Si chiama Kira ed è una femmina di bracco tedesco.
Un cane da caccia di razza pura, dunque, che galoppa fra cespugli di nocciolo, carpini bianchi e piccoli roveri, posti in lunghe file sulle rive del Cellina. Tuttavia, in questa occasione non cerca beccacce o fagiani come gli altri suoi simili.
La sua preda, a cui l’animale dedica tutta la sua attenzione e la potenza del suo olfatto, è un’altra e si nasconde non già fra le stoppie e i rovi, bensì sottoterra. Parliamo di un autentico tesoro: il tartufo. In questo caso il Tuber Melanosporum Vittadini, il Tartufo Nero Pregiato. L’aroma per cui il tubero è celebre ed al quale attribuisce l’elevato valore gastronomico e organolettico, filtra fra gli interstizi dell’humus che ricopre il terreno. I sensibilissimi organi olfattivi di Kira lo avvertono infallibilmente e la cagna subito incomincia a scavare con le zampe anteriori. Ma ecco giungere rapidissimo Renato Marescutti, padrone e addestratore del cane, che allontana l’animale e, con un attrezzo apposito, completa lo scavo e fa uscire dalla terra, dove è nato e cresciuto, uno di questi preziosi tuberi. Ad assistere all’operazione è stato, in questa occasione, un nutrito ed affascinato gruppo di giornalisti aderenti all’ARGA, guidati dal Presidente, Carlo Morandini, che sono stati ospiti dell’agriturismo “Sasso d’Oro” in quel bellissimo e soleggiato paesino pedemontano che si chiama Solimbergo di Sequals. E’ un locale eccellente sotto ogni aspetto e ad esso fa capo la tartufaia. Sei ettari di terreno altrimenti incolto ed improduttivo costituiscono lo scrigno in cui nascono i pregiati tuberi. La tartufaia è stata piantata alcuni anni or sono in collaborazione con la facoltà di Agraria dell’Università di Torino che ha fornito le piante micorizzate, nel cui apparato radicale è stato – cioè – inoculato il micelio che dà origine al tartufo. Già da qualche stagione la tartufaia è in piena produzione ed è in grado di fornire, nelle annate migliori, anche una cinquantina di chili di prodotto. “Ma potrebbero essere molti di più – dice Renato Marescutti – se non ci fossero le mandrie di cinghiali che periodicamente devastano la tartufaia producendo non solo un danno immediato, in quanto si cibano dei pregiati tuberi, ma che si perpetua nel tempo dato che l’abitudine di questi suidi selvatici di arare letteralmente il terreno col grifo, compromette per anni il micelio che dà origine ai tartufi.

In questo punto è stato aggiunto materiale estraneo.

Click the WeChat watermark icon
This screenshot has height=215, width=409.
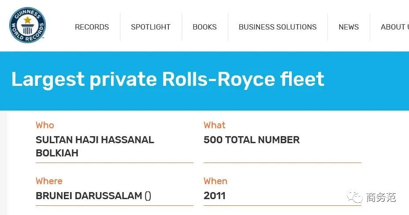pos(355,197)
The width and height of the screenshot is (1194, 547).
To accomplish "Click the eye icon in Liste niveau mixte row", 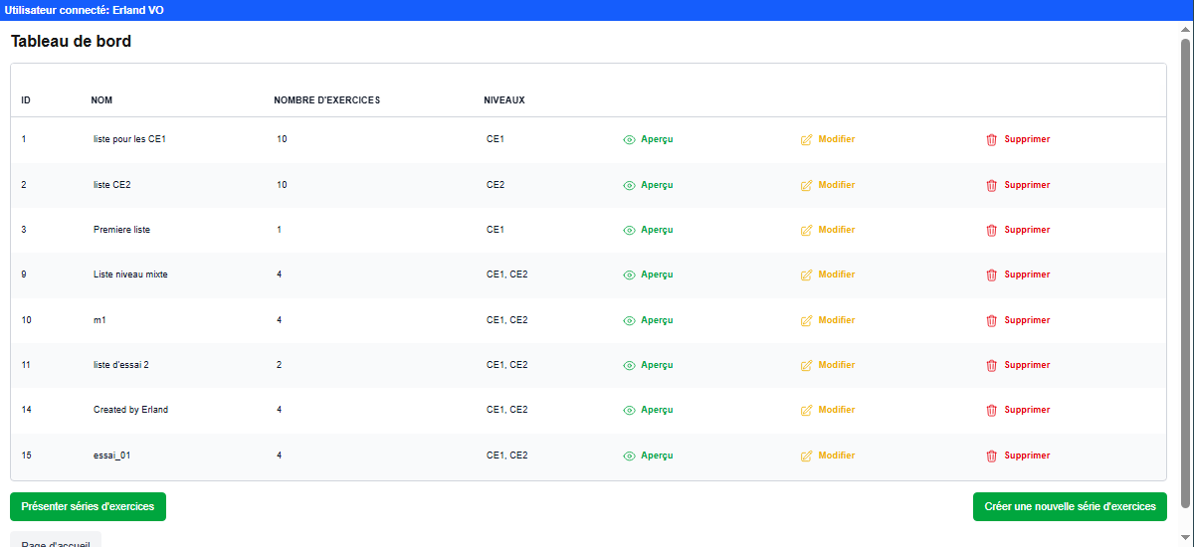I will 629,275.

Marco Buzziolo” Insomma, i cinghiali sono, per i possessori di tartufaie, una piaga biblica la cui gravità non viene sufficientemente compresa da chi, come la Regione, avrebbe il potere di intervenire per limitare i danni. Renato Marescutti è uno dei primi cercatori di tartufi del Friuli Venezia Giulia ed è stato grazie alle sue insistenze se la Regione ha, a suo tempo, emanato una legge apposita per regolamentare il settore, creare una cultura del tartufo e disincentivare le predazioni di cercatori foranei. La passione che Renato mette in questa sua attività traspare da ogni sua parola e da ogni suo gesto. Una passione che, elemento da non trascurare, viene gratificata anche dal contenuto economico di questa attività grazie alla quale tanti gourmet possono gustare i piatti ai quali il pregiato Tuber Melanosporum conferisce il suo inconfondibile aroma. Piatti di cui l’agriturismo “Sasso d’Oro” guidato dalla figlia di Marescutti, Patrizia, è prodigo per tutti i suoi clienti, fra i quali annovera anche numerosi cultori dello sport del parapendio. Lanciatisi dalle vicine alture, i parapendiisti scendono portati dalle ali del vento perfino direttamente nel cortile del locale dove trovano adeguata e, in questo caso, “profumata” accoglienza con risotti, tagliatelle e altre specialità di cui il Tuber Melanosporum a chilometro zero è l’indiscusso protagonista.